* Data provided:
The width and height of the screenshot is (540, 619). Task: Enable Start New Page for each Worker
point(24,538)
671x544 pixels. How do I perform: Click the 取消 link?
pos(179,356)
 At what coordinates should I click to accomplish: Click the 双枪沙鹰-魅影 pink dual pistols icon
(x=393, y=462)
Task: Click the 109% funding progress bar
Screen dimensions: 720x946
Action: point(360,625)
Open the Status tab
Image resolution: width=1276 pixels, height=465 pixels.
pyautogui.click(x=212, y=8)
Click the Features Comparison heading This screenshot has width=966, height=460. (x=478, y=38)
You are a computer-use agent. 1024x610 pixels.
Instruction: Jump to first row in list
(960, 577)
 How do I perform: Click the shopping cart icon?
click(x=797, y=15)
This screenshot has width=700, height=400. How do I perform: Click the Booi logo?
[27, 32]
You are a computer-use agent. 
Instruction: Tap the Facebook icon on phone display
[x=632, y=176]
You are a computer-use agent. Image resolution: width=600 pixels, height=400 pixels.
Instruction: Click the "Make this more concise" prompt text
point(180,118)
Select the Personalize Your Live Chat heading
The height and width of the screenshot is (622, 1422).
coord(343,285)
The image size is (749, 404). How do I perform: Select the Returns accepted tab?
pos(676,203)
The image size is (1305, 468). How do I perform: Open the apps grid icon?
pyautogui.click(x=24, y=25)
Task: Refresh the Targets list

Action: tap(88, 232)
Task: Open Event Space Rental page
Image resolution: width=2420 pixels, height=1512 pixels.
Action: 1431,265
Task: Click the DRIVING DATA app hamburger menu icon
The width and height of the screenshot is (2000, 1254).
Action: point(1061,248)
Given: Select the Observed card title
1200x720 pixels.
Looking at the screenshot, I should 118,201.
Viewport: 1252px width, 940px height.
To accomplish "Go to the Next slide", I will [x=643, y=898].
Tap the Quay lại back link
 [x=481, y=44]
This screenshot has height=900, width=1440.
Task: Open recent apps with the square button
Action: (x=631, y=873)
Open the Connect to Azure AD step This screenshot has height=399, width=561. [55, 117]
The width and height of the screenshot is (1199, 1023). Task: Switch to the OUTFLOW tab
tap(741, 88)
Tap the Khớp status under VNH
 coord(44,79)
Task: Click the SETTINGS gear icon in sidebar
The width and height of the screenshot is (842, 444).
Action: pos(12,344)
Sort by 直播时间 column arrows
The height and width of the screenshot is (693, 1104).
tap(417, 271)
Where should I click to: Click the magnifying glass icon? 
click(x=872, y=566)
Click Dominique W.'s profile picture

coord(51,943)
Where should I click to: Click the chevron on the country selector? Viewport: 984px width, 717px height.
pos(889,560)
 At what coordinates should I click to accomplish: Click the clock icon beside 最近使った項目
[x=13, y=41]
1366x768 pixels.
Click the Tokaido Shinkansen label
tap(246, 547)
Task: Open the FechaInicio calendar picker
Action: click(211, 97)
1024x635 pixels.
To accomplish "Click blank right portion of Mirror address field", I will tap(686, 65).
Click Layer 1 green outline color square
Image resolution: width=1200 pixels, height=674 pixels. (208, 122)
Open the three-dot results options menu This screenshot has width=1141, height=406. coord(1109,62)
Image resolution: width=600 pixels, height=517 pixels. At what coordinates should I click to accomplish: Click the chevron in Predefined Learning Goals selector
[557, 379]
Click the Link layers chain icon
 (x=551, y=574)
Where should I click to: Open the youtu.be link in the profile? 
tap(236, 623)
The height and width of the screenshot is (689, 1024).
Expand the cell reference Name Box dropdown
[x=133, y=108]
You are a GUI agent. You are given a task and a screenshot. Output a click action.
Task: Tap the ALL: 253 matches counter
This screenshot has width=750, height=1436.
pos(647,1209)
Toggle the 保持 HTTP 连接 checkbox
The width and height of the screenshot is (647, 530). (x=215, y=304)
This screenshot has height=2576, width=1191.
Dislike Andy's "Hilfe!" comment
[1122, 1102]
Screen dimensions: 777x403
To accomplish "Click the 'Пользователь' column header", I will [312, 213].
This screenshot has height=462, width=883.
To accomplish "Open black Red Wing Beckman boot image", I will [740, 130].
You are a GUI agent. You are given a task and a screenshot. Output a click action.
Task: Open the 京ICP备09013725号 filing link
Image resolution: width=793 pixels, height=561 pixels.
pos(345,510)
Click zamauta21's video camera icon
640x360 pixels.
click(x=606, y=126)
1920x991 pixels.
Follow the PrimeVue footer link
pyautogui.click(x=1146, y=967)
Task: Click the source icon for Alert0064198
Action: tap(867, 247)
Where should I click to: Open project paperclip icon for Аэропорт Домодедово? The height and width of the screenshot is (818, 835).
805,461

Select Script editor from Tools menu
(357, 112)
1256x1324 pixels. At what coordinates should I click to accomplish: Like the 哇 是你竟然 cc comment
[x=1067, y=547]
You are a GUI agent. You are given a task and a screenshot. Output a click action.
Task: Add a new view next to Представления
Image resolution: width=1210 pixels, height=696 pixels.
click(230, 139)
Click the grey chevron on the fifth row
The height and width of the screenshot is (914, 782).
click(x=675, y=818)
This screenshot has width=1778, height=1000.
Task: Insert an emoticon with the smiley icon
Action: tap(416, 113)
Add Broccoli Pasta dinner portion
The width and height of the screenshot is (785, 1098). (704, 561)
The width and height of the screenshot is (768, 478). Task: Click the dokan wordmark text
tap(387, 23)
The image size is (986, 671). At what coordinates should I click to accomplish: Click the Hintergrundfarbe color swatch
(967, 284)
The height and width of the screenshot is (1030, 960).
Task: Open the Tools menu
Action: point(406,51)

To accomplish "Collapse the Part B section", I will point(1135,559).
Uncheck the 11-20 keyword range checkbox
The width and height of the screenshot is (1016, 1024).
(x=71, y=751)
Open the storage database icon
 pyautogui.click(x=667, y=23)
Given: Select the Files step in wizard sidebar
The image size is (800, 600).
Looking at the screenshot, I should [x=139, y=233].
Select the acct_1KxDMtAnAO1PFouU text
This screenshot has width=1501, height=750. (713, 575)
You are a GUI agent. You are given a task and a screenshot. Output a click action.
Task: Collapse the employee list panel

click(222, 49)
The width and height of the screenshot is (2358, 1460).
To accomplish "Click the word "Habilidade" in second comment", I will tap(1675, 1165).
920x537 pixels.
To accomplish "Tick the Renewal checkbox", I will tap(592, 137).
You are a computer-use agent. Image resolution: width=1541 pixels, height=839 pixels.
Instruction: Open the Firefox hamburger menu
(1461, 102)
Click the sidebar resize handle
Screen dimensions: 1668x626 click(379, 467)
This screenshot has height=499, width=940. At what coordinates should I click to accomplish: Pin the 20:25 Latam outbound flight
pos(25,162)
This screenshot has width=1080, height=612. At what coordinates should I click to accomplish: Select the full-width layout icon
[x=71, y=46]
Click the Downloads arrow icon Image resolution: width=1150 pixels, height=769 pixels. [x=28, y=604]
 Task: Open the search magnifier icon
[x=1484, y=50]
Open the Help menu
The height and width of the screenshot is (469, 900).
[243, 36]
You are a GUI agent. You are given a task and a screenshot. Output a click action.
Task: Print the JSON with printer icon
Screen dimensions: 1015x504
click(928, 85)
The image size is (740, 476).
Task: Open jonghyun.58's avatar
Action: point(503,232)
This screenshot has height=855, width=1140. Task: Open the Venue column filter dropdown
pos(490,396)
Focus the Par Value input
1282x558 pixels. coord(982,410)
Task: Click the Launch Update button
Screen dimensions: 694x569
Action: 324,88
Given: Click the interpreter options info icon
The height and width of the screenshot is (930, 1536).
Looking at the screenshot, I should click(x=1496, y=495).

* Task objective:
Please give again only the lines from the start of the material through the line holding "Click the Features", exactly as they are written.

* Reply:
The width and height of the screenshot is (540, 619). Task: Enable Start New Page for each Worker
point(24,538)
671x544 pixels. How do I perform: Click the 取消 link?
pos(179,356)
 At what coordinates should I click to accomplish: Click the 双枪沙鹰-魅影 pink dual pistols icon
(x=393, y=462)
Task: Click the 109% funding progress bar
Screen dimensions: 720x946
Action: point(360,625)
Open the Status tab
Image resolution: width=1276 pixels, height=465 pixels.
pyautogui.click(x=212, y=8)
Click the Features Comparison heading This screenshot has width=966, height=460. (x=478, y=38)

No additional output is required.